──────── PROVIDED RECORDS ────────

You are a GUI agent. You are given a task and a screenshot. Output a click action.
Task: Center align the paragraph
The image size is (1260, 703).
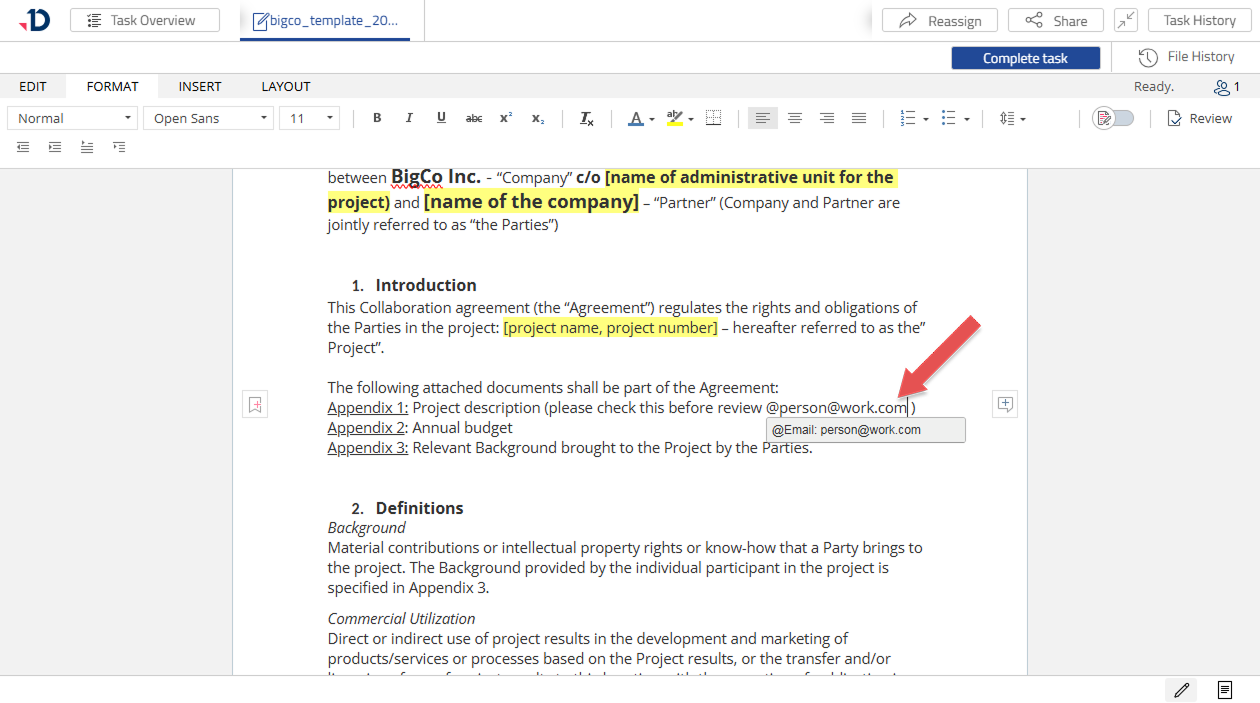pyautogui.click(x=795, y=118)
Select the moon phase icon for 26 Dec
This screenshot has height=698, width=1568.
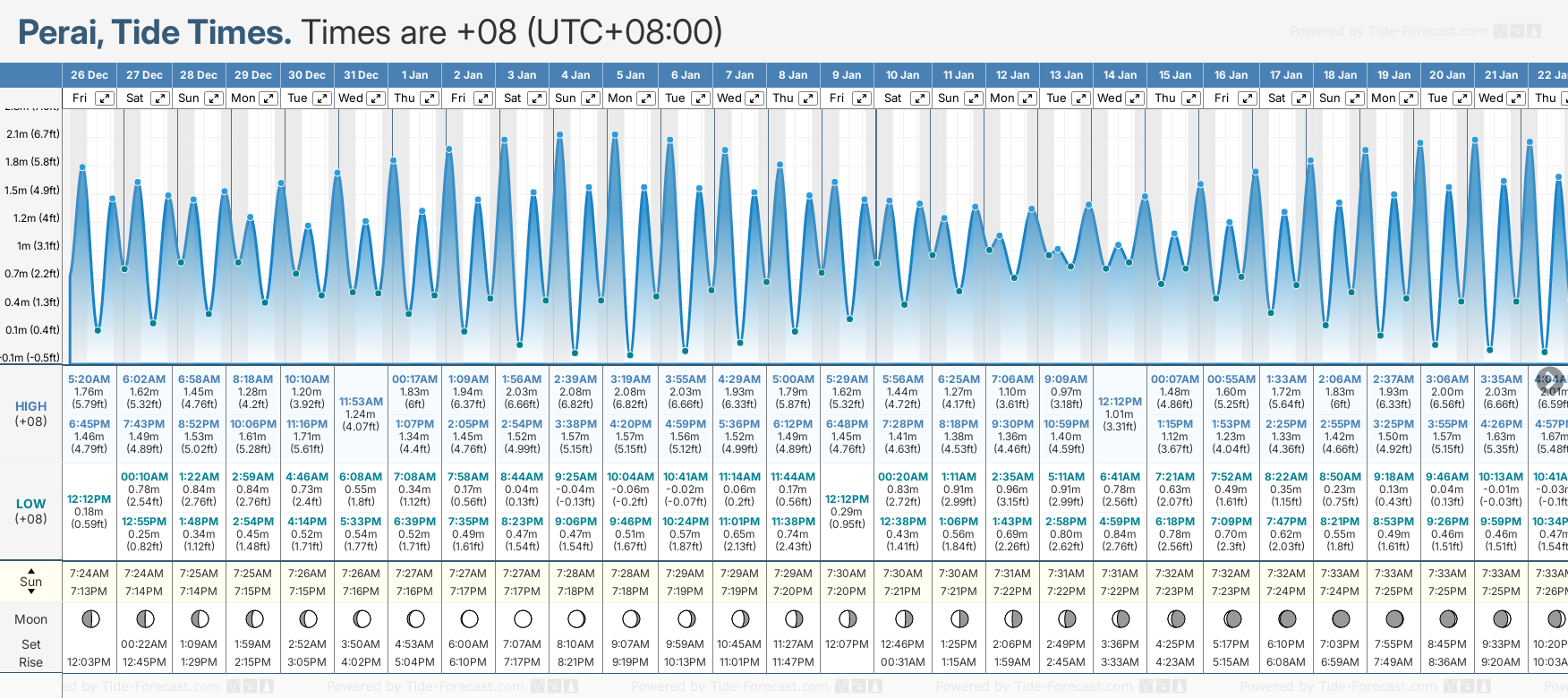89,618
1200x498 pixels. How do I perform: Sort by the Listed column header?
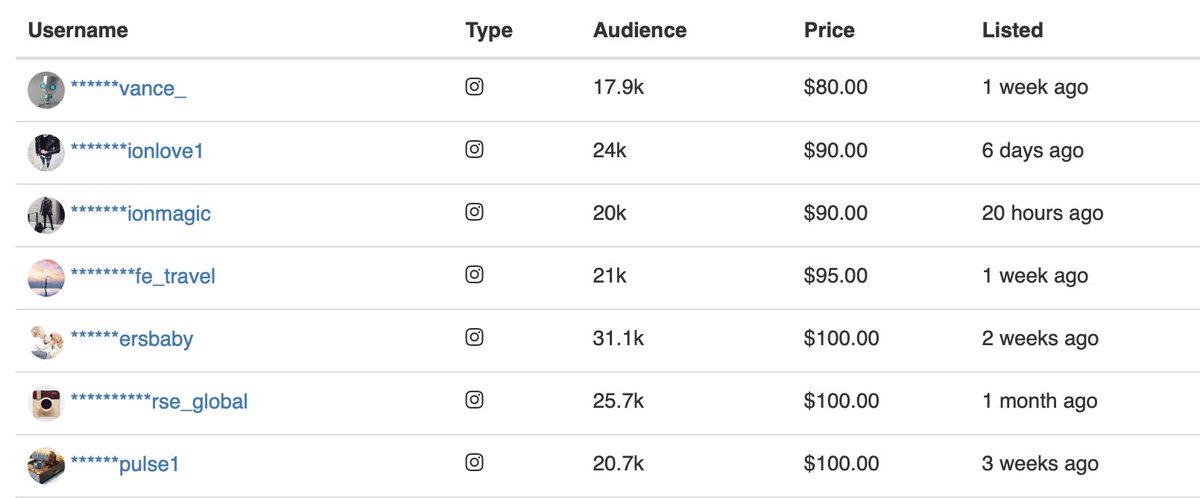click(x=1012, y=30)
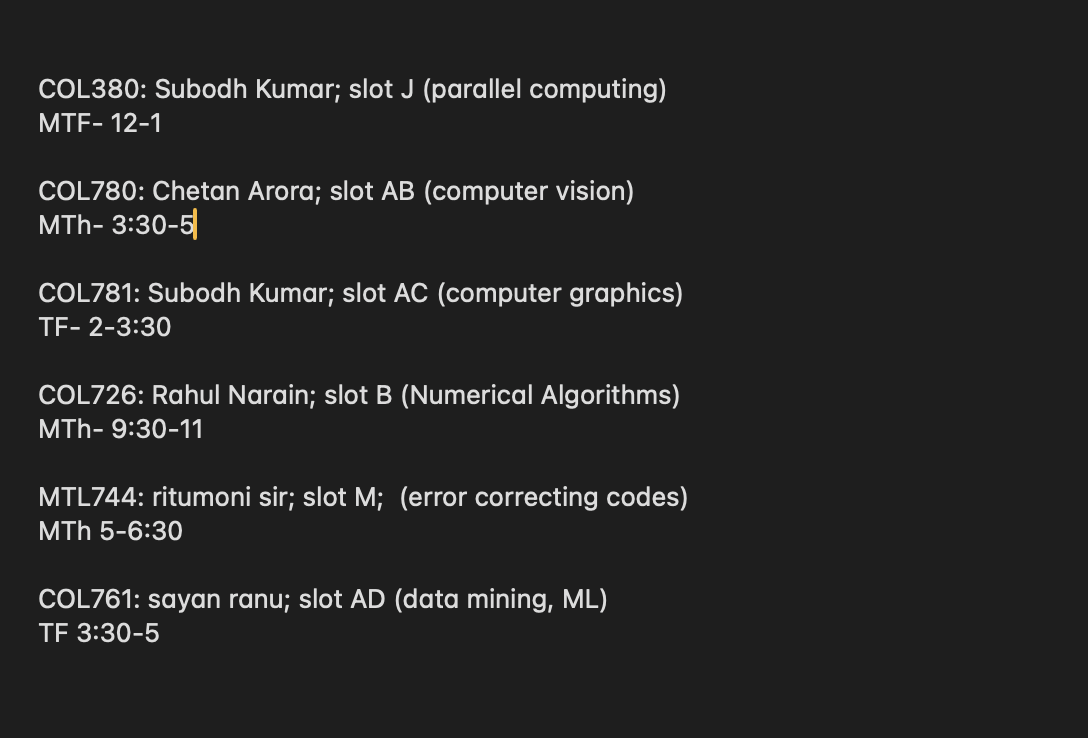Click the '(Numerical Algorithms)' text
The width and height of the screenshot is (1088, 738).
pyautogui.click(x=540, y=396)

────────

WHAT TO WORK ON - Please return exactly, and only, the lines from the one containing "Task: Center align the paragraph" through the end of the records, with both end lines kept and every picture dropped.

RESULT FOR THIS TASK -
Task: Center align the paragraph
The image size is (1260, 703).
pyautogui.click(x=795, y=118)
Select the moon phase icon for 26 Dec
This screenshot has height=698, width=1568.
89,618
1200x498 pixels. How do I perform: Sort by the Listed column header?
click(x=1012, y=30)
Click the '(Numerical Algorithms)' text
The width and height of the screenshot is (1088, 738).
pyautogui.click(x=540, y=396)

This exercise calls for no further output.